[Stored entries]
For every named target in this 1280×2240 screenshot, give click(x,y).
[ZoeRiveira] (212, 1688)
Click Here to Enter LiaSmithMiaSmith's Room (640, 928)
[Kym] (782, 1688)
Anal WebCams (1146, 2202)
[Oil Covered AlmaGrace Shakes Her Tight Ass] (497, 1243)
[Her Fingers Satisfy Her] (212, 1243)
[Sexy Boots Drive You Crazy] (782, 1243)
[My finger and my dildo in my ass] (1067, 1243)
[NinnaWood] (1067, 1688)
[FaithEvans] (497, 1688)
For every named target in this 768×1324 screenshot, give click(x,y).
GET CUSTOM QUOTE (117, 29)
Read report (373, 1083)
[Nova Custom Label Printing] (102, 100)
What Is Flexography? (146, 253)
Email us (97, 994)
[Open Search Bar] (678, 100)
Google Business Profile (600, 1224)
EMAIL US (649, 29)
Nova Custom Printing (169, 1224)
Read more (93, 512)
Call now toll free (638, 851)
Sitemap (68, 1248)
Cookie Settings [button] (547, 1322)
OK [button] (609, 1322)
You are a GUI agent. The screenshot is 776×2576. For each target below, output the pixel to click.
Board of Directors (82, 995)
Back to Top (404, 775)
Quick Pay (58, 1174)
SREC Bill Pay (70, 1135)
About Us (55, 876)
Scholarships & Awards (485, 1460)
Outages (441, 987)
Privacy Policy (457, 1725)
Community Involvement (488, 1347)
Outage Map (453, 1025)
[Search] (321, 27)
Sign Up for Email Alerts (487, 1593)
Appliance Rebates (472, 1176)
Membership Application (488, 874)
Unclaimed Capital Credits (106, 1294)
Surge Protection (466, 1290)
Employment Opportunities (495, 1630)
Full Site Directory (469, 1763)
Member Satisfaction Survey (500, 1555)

◆ **Problem requirements**: Return, word for word, every line from the line with "[Nova Custom Label Printing] (102, 100)" to the final line of the data.

◆ **Expected output**:
[Nova Custom Label Printing] (102, 100)
What Is Flexography? (146, 253)
Email us (97, 994)
[Open Search Bar] (678, 100)
Google Business Profile (600, 1224)
EMAIL US (649, 29)
Nova Custom Printing (169, 1224)
Read more (93, 512)
Call now toll free (638, 851)
Sitemap (68, 1248)
Cookie Settings [button] (547, 1322)
OK [button] (609, 1322)
You are a GUI agent. The screenshot is 776×2576. For each target below, output the pixel to click.
Board of Directors (82, 995)
Back to Top (404, 775)
Quick Pay (58, 1174)
SREC Bill Pay (70, 1135)
About Us (55, 876)
Scholarships & Awards (485, 1460)
Outages (441, 987)
Privacy Policy (457, 1725)
Community Involvement (488, 1347)
Outage Map (453, 1025)
[Search] (321, 27)
Sign Up for Email Alerts (487, 1593)
Appliance Rebates (472, 1176)
Membership Application (488, 874)
Unclaimed Capital Credits (106, 1294)
Surge Protection (466, 1290)
Employment Opportunities (495, 1630)
Full Site Directory (469, 1763)
Member Satisfaction Survey (500, 1555)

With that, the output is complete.